神明只是遮羞布——從護身符到祭改的責任幻象
走在街上,你可能會注意到後照鏡上掛著護身符,廟口有人在燒香祭拜,客廳裡有人自稱能通靈辦事。這些畫面,看似習以為常,卻傳遞同一個訊息:我們的安全、健康、運氣,似乎不取決於自己的行為,而取決於看不見的靈力。護身符掛得越多,彷彿危險就越少;車禍、違規、意外,似乎都能靠符解決。這種邏輯,正是迷信被濫用的縮影,也是責任被外包的開始。
從客廳到大廟:神明與權力的品牌化
很多宮廟的故事,開頭都很樸素。一張神桌、一尊神像、一個自稱「體質特殊」的人,在自家客廳替鄰里「辦事」。一開始不收錢,只收香油;一週一兩天,主打義務服務、積德行善。信徒慢慢多了,客廳不夠用了,於是搬到鐵皮屋,再換成透天厝,最後變成雕梁畫棟、香火鼎盛的大廟。
這個過程常被包裝成「神蹟顯化」,但實際上,更像是一場精密的恐懼行銷與群眾募資。信徒不是因為日子過得好才來,而是因為人生卡關、身體出狀況、家人出事。當恐懼被反覆強調,「不處理會更慘」成為固定話術,錢自然流進來。神明,在這裡更像品牌,而非信仰。
披著神意的非法醫療
更值得警惕的,是那些踩進法律紅線的行為。不少乩童或神棍毫無醫學背景,卻敢在神桌前替人「看病」、開藥,甚至兜售來路不明的「神丹」「聖藥」,聲稱經神明加持。這在法律上沒有灰色地帶——沒有醫師資格卻從事醫療行為,就是違法。
問題不只是騙錢,更直接關乎生命安全。基本藥理、劑量、交互作用都不了解的人,指導病人用藥,後果可能致命。雕梁畫棟無法讓非法行醫合法,香火鼎盛也不會讓詐騙變高尚。
祭改與改運:責任的化妝術
「祭改」「消災」「解厄」,這些名目本質上是典型詐騙包裝。操作模式高度一致:先放大恐懼,告訴你問題很嚴重;再提出解法,但需「誠意」;最後把誠意換算成金額,通常不低。

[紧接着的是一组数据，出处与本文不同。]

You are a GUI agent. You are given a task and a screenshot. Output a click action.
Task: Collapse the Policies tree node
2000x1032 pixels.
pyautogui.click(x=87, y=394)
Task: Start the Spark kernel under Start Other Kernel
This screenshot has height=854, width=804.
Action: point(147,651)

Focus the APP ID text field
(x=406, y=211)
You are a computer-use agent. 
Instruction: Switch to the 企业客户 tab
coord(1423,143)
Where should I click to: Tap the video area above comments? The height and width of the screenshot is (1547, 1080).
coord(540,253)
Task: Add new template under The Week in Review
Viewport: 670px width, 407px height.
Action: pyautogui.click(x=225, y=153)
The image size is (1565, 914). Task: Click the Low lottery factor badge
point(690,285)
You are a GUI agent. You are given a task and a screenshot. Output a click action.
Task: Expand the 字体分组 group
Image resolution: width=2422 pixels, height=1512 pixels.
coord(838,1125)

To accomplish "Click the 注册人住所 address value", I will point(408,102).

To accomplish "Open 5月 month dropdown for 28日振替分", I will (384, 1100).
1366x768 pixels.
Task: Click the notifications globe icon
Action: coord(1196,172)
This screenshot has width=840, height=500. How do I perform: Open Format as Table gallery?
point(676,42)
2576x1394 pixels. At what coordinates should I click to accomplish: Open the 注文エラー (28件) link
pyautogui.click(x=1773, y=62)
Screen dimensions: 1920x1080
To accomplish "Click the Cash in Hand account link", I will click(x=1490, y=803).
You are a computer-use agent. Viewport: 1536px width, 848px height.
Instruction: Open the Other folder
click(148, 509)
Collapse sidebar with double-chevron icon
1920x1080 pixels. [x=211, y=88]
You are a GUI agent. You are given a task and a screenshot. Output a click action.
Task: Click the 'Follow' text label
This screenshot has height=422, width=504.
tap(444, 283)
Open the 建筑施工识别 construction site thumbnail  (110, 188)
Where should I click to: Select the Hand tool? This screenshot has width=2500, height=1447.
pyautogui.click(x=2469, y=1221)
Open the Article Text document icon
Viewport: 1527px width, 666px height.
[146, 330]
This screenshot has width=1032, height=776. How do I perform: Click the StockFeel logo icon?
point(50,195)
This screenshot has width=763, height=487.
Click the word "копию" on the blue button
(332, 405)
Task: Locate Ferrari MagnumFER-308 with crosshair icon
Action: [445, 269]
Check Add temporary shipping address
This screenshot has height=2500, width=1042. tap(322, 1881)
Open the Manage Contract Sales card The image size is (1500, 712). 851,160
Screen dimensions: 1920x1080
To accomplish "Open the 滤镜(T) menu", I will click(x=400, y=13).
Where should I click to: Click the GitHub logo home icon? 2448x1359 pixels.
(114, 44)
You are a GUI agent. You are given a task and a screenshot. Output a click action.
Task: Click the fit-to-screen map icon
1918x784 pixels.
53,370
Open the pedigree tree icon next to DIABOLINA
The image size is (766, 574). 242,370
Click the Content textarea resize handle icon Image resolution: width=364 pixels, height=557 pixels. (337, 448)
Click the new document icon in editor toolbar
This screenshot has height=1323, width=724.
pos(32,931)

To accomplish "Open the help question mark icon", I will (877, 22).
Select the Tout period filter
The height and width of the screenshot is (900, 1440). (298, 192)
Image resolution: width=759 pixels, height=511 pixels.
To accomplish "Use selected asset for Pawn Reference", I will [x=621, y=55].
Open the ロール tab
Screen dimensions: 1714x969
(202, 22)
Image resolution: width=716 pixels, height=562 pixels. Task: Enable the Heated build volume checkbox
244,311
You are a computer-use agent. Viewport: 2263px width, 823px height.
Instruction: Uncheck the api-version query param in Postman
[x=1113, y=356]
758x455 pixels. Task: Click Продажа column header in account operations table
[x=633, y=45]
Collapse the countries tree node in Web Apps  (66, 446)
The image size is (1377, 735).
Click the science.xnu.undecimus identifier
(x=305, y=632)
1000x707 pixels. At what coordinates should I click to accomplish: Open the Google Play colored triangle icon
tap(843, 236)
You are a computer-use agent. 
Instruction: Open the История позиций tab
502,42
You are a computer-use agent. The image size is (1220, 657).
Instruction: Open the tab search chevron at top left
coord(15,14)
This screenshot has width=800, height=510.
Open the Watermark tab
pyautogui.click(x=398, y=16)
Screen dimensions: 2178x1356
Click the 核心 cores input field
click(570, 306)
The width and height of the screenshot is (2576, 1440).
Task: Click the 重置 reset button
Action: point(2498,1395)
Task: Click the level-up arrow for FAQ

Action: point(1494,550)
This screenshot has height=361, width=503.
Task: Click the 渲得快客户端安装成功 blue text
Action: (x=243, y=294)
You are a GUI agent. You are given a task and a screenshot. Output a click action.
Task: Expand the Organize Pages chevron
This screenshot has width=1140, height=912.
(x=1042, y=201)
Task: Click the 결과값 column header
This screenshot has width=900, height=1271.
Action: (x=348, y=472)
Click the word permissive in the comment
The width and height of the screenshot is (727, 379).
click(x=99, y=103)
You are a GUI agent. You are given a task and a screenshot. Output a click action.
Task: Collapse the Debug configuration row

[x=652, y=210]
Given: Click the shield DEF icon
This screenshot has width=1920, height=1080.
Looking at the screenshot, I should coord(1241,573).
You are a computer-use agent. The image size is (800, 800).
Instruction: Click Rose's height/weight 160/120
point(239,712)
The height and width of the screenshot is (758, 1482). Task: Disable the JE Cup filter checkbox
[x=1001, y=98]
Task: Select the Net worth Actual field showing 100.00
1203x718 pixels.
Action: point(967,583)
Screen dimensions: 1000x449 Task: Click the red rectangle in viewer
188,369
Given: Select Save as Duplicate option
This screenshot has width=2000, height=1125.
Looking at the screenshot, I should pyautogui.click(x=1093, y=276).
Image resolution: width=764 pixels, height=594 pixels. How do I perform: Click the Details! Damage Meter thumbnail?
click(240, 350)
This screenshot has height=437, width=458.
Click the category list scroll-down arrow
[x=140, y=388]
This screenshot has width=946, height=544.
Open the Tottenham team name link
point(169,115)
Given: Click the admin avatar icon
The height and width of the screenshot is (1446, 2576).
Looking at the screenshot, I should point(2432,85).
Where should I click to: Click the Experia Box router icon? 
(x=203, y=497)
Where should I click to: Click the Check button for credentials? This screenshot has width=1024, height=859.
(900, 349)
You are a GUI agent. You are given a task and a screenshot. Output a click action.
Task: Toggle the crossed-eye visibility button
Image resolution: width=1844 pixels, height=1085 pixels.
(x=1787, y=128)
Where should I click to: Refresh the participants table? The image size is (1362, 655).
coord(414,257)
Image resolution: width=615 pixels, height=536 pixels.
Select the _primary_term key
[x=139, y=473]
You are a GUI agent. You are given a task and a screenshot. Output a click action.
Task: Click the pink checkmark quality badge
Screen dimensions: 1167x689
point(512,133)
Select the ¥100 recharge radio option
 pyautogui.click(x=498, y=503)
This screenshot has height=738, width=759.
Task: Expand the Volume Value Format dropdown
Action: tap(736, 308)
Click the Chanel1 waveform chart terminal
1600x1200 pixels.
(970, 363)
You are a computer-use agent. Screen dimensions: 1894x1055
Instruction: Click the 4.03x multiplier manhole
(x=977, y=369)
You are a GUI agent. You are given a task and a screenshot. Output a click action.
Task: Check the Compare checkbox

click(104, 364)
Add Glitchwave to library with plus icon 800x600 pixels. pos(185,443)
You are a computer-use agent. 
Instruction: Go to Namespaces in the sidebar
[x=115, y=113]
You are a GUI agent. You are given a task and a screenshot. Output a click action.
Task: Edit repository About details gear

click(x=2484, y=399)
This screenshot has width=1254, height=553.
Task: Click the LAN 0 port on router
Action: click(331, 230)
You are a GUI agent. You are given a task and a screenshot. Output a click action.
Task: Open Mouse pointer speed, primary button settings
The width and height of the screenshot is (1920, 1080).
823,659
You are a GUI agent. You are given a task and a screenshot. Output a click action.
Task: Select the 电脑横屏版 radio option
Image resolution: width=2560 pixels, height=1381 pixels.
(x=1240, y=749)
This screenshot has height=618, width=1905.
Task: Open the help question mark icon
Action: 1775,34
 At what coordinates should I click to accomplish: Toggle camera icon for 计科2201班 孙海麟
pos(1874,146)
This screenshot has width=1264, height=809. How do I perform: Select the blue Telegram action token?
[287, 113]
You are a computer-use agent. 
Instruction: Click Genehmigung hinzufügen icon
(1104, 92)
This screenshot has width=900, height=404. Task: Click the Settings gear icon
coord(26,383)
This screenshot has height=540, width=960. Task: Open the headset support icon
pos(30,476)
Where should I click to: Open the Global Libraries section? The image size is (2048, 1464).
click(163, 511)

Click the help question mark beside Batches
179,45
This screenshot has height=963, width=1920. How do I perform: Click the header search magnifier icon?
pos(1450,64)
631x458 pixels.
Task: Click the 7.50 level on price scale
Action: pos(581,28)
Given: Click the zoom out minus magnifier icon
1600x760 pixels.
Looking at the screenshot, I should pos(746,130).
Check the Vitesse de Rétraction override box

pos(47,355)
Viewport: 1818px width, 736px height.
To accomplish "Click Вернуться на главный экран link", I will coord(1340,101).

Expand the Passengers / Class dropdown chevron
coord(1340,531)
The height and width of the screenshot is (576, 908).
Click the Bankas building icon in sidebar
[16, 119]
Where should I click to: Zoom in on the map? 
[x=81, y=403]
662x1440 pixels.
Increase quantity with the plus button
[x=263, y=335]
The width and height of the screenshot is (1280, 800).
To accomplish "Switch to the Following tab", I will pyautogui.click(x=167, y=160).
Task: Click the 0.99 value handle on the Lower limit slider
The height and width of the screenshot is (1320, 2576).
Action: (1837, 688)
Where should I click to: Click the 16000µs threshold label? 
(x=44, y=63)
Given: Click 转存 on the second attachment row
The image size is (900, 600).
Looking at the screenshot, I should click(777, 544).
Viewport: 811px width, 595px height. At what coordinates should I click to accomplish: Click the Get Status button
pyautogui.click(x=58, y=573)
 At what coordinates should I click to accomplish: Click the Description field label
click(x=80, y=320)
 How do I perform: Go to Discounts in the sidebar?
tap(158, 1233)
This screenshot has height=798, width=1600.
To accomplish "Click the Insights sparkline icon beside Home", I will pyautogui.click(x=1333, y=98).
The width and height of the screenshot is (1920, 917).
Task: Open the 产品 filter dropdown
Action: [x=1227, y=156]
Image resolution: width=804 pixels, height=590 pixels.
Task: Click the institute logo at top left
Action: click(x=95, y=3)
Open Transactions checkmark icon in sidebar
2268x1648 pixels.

更重要的是,迷信從不要求你面對自己:法律專業人士會問你,事情怎麼發生的?你做了什麼?你願不願意承擔後果?而迷信只會告訴你,是冤親債主、氣場不對、流年不利。責任被轉包給看不見的東西,錯誤被包裝成運勢,違法被美化成命數。透過燒紙、念咒、祭改,你可以把「該反省、該賠償、該面對」的問題,變成「再花一筆錢就能解決」。
「官符」與迷信:逃避法律的廉價藉口
「你最近是不是卡官符?」這句話背後,是同樣的心理邏輯:行為造成的後果,被外在神秘力量解釋為命運。官司不是抽籤抽到的,而是你做了什麼,法律就回應什麼。說謊、詐欺、侵權、違約、動手——行得正的人不怕法律,觸碰紅線的人才被抓。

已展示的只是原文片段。